• INSTRUCTION:
Print every one of the following items verbatim, line for line, with no changes.

• DATA:

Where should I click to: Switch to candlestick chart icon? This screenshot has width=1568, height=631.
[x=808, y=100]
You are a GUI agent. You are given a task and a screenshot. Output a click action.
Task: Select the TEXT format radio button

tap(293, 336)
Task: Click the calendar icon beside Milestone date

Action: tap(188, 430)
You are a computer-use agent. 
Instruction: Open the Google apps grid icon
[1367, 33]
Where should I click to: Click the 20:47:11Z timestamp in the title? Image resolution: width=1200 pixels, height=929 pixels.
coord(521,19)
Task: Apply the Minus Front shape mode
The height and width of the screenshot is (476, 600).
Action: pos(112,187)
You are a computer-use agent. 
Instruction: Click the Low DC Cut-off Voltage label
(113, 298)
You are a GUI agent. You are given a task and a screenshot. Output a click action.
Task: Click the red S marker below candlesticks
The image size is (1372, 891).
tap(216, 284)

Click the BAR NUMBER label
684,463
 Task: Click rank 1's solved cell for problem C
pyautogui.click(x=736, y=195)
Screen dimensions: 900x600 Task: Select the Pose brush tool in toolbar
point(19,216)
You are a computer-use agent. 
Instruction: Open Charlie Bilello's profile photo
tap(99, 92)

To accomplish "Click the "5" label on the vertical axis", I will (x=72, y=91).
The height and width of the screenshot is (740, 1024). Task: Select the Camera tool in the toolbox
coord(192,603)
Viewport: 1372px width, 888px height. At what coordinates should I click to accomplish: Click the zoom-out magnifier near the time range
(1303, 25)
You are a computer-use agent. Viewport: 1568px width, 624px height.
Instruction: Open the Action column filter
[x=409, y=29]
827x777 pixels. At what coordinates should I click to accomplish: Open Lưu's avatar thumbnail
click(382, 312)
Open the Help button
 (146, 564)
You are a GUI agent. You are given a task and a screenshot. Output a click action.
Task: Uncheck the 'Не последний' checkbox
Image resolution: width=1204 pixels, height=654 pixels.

• EXPECTED OUTPUT:
Where should I click to: Switch to candlestick chart icon? This screenshot has width=1568, height=631.
[x=808, y=100]
You are a GUI agent. You are given a task and a screenshot. Output a click action.
Task: Select the TEXT format radio button

tap(293, 336)
Task: Click the calendar icon beside Milestone date

Action: tap(188, 430)
You are a computer-use agent. 
Instruction: Open the Google apps grid icon
[1367, 33]
Where should I click to: Click the 20:47:11Z timestamp in the title? Image resolution: width=1200 pixels, height=929 pixels.
coord(521,19)
Task: Apply the Minus Front shape mode
The height and width of the screenshot is (476, 600).
Action: pos(112,187)
You are a computer-use agent. 
Instruction: Click the Low DC Cut-off Voltage label
(113, 298)
You are a GUI agent. You are given a task and a screenshot. Output a click action.
Task: Click the red S marker below candlesticks
The image size is (1372, 891).
tap(216, 284)

Click the BAR NUMBER label
684,463
 Task: Click rank 1's solved cell for problem C
pyautogui.click(x=736, y=195)
Screen dimensions: 900x600 Task: Select the Pose brush tool in toolbar
point(19,216)
You are a computer-use agent. 
Instruction: Open Charlie Bilello's profile photo
tap(99, 92)

To accomplish "Click the "5" label on the vertical axis", I will (x=72, y=91).
The height and width of the screenshot is (740, 1024). Task: Select the Camera tool in the toolbox
coord(192,603)
Viewport: 1372px width, 888px height. At what coordinates should I click to accomplish: Click the zoom-out magnifier near the time range
(1303, 25)
You are a computer-use agent. Viewport: 1568px width, 624px height.
Instruction: Open the Action column filter
[x=409, y=29]
827x777 pixels. At what coordinates should I click to accomplish: Open Lưu's avatar thumbnail
click(382, 312)
Open the Help button
 (146, 564)
You are a GUI agent. You are given a task and a screenshot. Output a click action.
Task: Uncheck the 'Не последний' checkbox
Image resolution: width=1204 pixels, height=654 pixels.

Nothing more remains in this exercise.